Not a lot. In terms of emotional content, they seem to be very similar. Obviously, romantic relationships tend to have a sexual component to them—which is, by and large, absent in Platonic friendships.
But there are important gender differences here, particularly with our closest friends. What you find is that women, in particular, commonly have a” best friend forever,” who’s another woman, as well as the romantic partner. Occasionally, about 15% of the time, there’ll be another male—a male rather than a female—but most of them typically have a best friend who is a female. The opposite is the case for guys. They will tend to have a male best friend, sometimes a female best friend. But the quality of those relationships is very, very different to the quality of best friends that you find with female “best friends forever.” They’re much more casual, and they tend to have been around a lot longer. They tend to date back to kind of high school or college period. If you look at people in their mid 40s, they’ll say, “Yes, I’ve known him since we were at school together, that’s my best friend.”
In contrast to these kind of best friends, Platonic friends tend to be much more recent. Best friends are more stable than both Platonic friendships and romantic partners—which tend to have a lot more turnover. So female best friendships and romantic partners, they’re very fragile in that sense. They’re based on deep trust, and therefore you tolerate infringements of that trust. Until it happens once too often, you’ve had enough and then that’s it. And then you have catastrophic breakdown. Whereas in general, other kinds of friends and men’s best friends tend to just drift apart.
One final question. What are three books that have most influenced the way you think?
Actually, I’m going to point in a slightly different direction in terms of what influenced me and offer up the following three.
One is a Victorian spoof. Not too many people know about it.

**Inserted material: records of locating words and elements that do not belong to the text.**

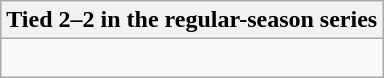
Tied 2–2 in the regular-season series [192, 20]
Capture the cell that displays the provided text and extract its [X, Y] central coordinate. 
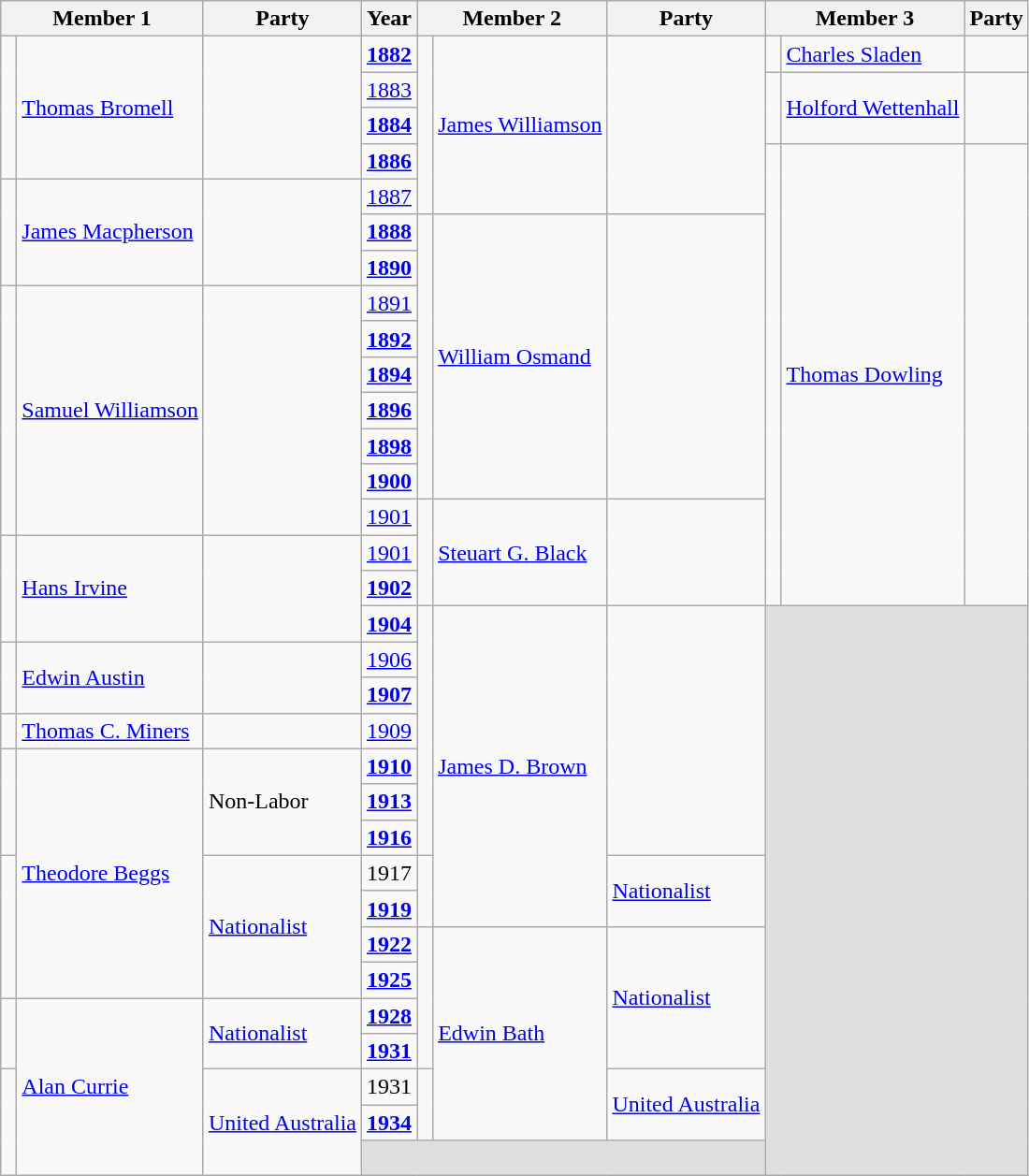
1886 [389, 161]
1900 [389, 482]
Theodore Beggs [110, 873]
1913 [389, 802]
1917 [389, 873]
1919 [389, 908]
Alan Currie [110, 1086]
1894 [389, 374]
1904 [389, 624]
Member 2 [513, 19]
1925 [389, 979]
1896 [389, 410]
1891 [389, 303]
1909 [389, 731]
Holford Wettenhall [873, 108]
Edwin Austin [110, 677]
1907 [389, 695]
1887 [389, 196]
1898 [389, 446]
Thomas Bromell [110, 108]
1910 [389, 766]
William Osmand [520, 356]
1902 [389, 588]
Year [389, 19]
Member 1 [103, 19]
1884 [389, 125]
1883 [389, 90]
Steuart G. Black [520, 553]
1916 [389, 837]
1922 [389, 944]
Member 3 [864, 19]
Thomas C. Miners [110, 731]
Charles Sladen [873, 54]
1890 [389, 268]
1934 [389, 1123]
Samuel Williamson [110, 410]
1888 [389, 232]
Thomas Dowling [873, 374]
James Williamson [520, 125]
1882 [389, 54]
Hans Irvine [110, 588]
James D. Brown [520, 767]
1892 [389, 339]
James Macpherson [110, 232]
Edwin Bath [520, 1033]
1928 [389, 1015]
1906 [389, 659]
Non-Labor [283, 802]
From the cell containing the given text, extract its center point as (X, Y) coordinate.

It’s called Flatland. And it was written by a couple of guy masquerading under the pseudonym “A Square.” It is a kind of spoof on hierarchies in society. So it imagine the world consists of different kinds of dimensions. So you’re a two dimensional person, and you enter into this world where one dimensional people are dots and three dimensional people are cubes—and you’re trying to negotiate this strange social world. It’s a reminder that your particular viewpoint or your particular culture is not necessarily the ultimate good thing. You should take other cultures at face value and enjoy them, get to know them and understand them—in the sense of how the square would have to understand the cube world or the one dimensional world.
As a second book, I’m going to pick T.S. Eliot’s poetry. I actually studied Eliot in high school for my high school final exams (A Levels as we call them here). I think he’s just the most amazing poet who ever came our way. In many ways: mentally complex, and extremely well read, and immensely deep.

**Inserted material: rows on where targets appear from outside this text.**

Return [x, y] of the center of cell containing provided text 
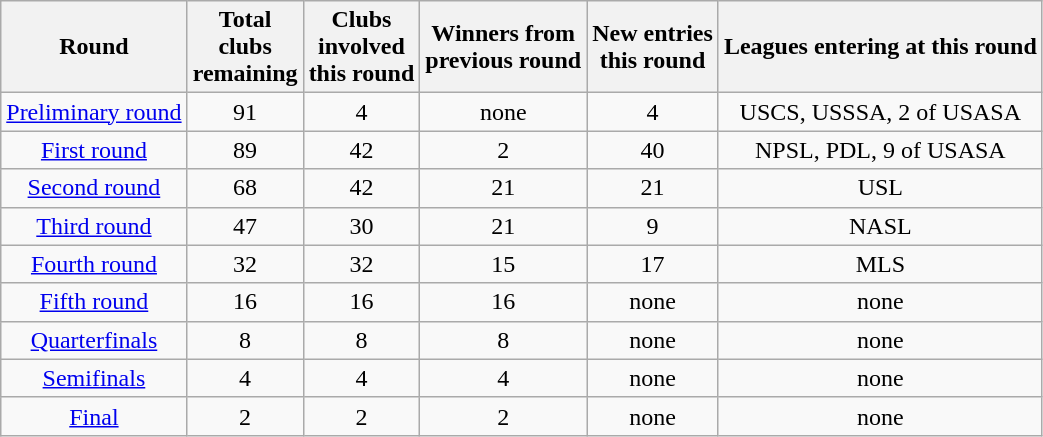
Fifth round [94, 302]
First round [94, 150]
MLS [880, 264]
Second round [94, 188]
47 [245, 226]
New entriesthis round [653, 47]
40 [653, 150]
68 [245, 188]
NPSL, PDL, 9 of USASA [880, 150]
Clubsinvolvedthis round [362, 47]
Semifinals [94, 378]
9 [653, 226]
Leagues entering at this round [880, 47]
15 [504, 264]
NASL [880, 226]
Totalclubsremaining [245, 47]
Final [94, 416]
USL [880, 188]
89 [245, 150]
30 [362, 226]
Quarterfinals [94, 340]
Fourth round [94, 264]
17 [653, 264]
Third round [94, 226]
USCS, USSSA, 2 of USASA [880, 112]
Winners fromprevious round [504, 47]
Preliminary round [94, 112]
91 [245, 112]
Round [94, 47]
Extract the [x, y] coordinate from the center of the cell holding the provided text.  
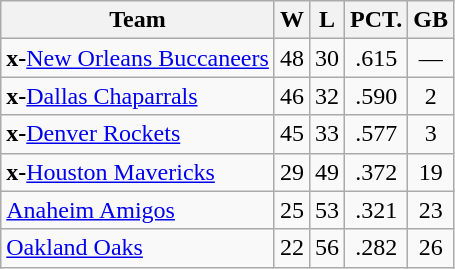
.615 [376, 58]
x-Denver Rockets [138, 134]
23 [431, 210]
3 [431, 134]
46 [292, 96]
PCT. [376, 20]
45 [292, 134]
26 [431, 248]
Anaheim Amigos [138, 210]
30 [326, 58]
GB [431, 20]
Oakland Oaks [138, 248]
49 [326, 172]
.590 [376, 96]
33 [326, 134]
53 [326, 210]
32 [326, 96]
x-New Orleans Buccaneers [138, 58]
.577 [376, 134]
19 [431, 172]
.372 [376, 172]
29 [292, 172]
48 [292, 58]
W [292, 20]
.321 [376, 210]
.282 [376, 248]
— [431, 58]
56 [326, 248]
2 [431, 96]
22 [292, 248]
25 [292, 210]
x-Dallas Chaparrals [138, 96]
L [326, 20]
x-Houston Mavericks [138, 172]
Team [138, 20]
Capture the cell that displays the provided text and extract its [X, Y] central coordinate. 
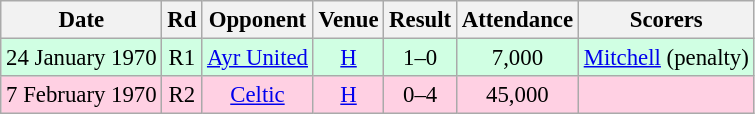
Venue [348, 20]
7,000 [517, 58]
Attendance [517, 20]
0–4 [420, 95]
45,000 [517, 95]
R1 [182, 58]
Result [420, 20]
R2 [182, 95]
24 January 1970 [82, 58]
Ayr United [258, 58]
Rd [182, 20]
Date [82, 20]
Scorers [666, 20]
Mitchell (penalty) [666, 58]
1–0 [420, 58]
Opponent [258, 20]
7 February 1970 [82, 95]
Celtic [258, 95]
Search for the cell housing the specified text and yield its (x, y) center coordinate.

As the last choice, I’m actually going to pick something I’m sure nobody’s ever heard of. It’s the Irish writer Brendan Behan’s semi-autobiographical book called Hold Your Hour and Have Another. It just has that Irish flow and fun—that sense of fun and “life is a gas,” as the as the saying goes. It’s just wonderfully well-written little vignettes on his experiences in life. Great guy: he died very young, at the age of 41. Same age actually as the other greatest poet ever, Dylan Thomas, the Welsh poet, who I might otherwise have included, because his sense of observation is absolutely extraordinary. T.S. Eliot is more internal and intellectualizing and looking at himself. Dylan Thomas’s observations on the foibles of other people is just unbelievable in his way with words. It’s just beautiful. It’s absolutely fantastic stuff. So you get four for the price of one.
Robin Dunbar, thank you so much for taking the time to talk today.
You’re very welcome. It’s been great fun.